The first key test vote is set for Wednesday in the upper chamber.

A bipartisan group of supporters said this week that they are confident they have the necessary 60 votes — including 10 Republicans — to succeed there and have formal debate start on the bill. That would also set the measure on a track to pass as early as Thursday, if opponents agree to give up their dissent early before lawmakers head out on the week-long Thanksgiving recess.

“Individuals in same-sex marriages and interracial marriages need and deserve the confidence and the certainty that their marriages are legal and will remain legal,” said Sen. Tammy Baldwin, D-Wisc., a lead co-sponsor of the bill and the first openly LGBTQ woman elected to Congress. “These loving couples should be guaranteed the same rights and freedoms as every other marriage.”

“I know passing the Respect for Marriage Act is as personal as it gets for many senators and their staffs, myself included,” added Senate Majority Leader Chuck Schumer, who said his own daughter and her wife, who are married, are expecting a baby in February.

Schumer argued that the concurring opinion issued by Supreme Court Justice Clarence Thomas overturning Roe. v. Wade this summer, in which he said the court “should reconsider” the case granting the nationwide right to gay marriage, put the rights of LGBTQ Americans in jeopardy.

Other justices on the high court had taken pains to distance Thomas’ view from the majority opinion reversing Roe.

The Respect for Marriage Act would “require the federal government to recognize a marriage between two individuals if the marriage was valid in the state where it was performed,” according to a summary from the bill’s sponsors, including Congress’ first openly bisexual woman in the Senate, Kyrsten Sinema, D-Ariz., along with Susan Collins, R-Maine, Rob Portman, R-Ohio, and Thom Tillis, R-N.C.

The bill would not require any state to issue marriage licenses contrary to its laws but would mandate that states recognize lawfully granted marriages performed in other states, including same-sex and interracial unions.

For Portman, whose son came out to him as gay several years ago, it’s about giving people “security in their marriages.”

“It’s important to give people comfort that they won’t lose their rights as they move from state to state. It’s a pretty simple bill,” he said, adding that the American people have evolved to support the issue and Congress should too.

But some Republicans called the legislation unnecessary.

“I think it’s pretty telling that Sen. Schumer puts a bill on the floor to reaffirm what is already a constitutional right of same-sex marriage, which is not under any imminent threat, and continues to ignore national security and not take up the defense authorization bill,” said Sen. John Cornyn, R-Texas, referring to the annual defense policy bill that has yet to be passed by the chamber this year.

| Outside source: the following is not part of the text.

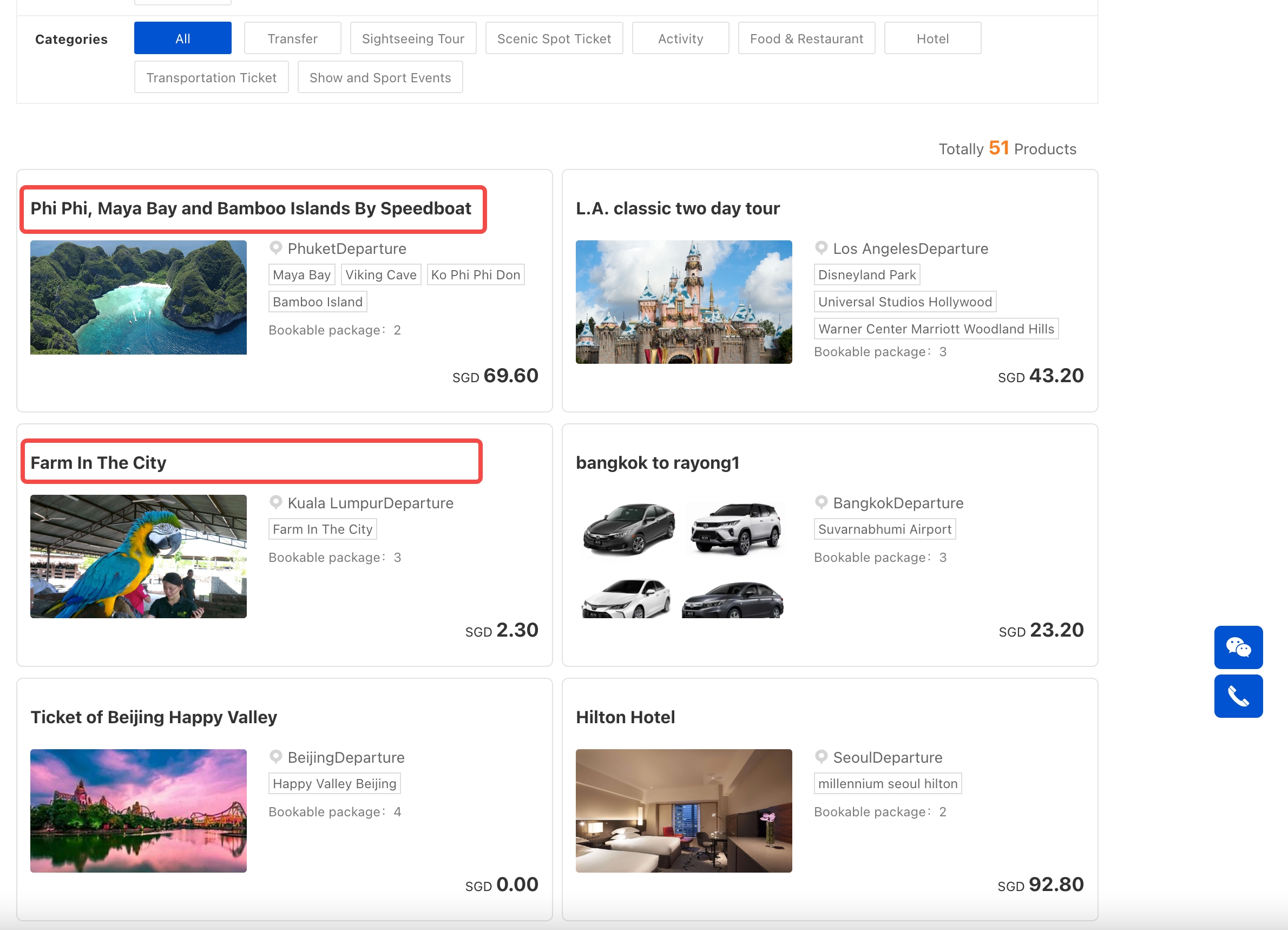The height and width of the screenshot is (930, 1288).
Task: Open the Farm In The City parrot thumbnail
Action: pos(138,556)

Sen. John Thune, R-S.D., in charge of the vote operation for the GOP conference, has said he would not support the legislation but also made clear he would not be whipping against the measure.

Notably, Senate Minority Leader Mitch McConnell, R-Ky., has steadfastly refused to say how he would vote on the proposal.

A similar bill passed the House in July with 47 Republicans voting in favor, but its Senate sponsors, in order to garner enough GOP support for final passage, had to amend the legislation to add specific religious liberty and conscience protections.

Schumer also pushed off a vote past the midterms, hoping to draw more conservative votes in the Senate once the political considerations of the campaign had passed.

The bill, once through the Senate and then approved by the House for a second time, would be sent to President Joe Biden for his signature.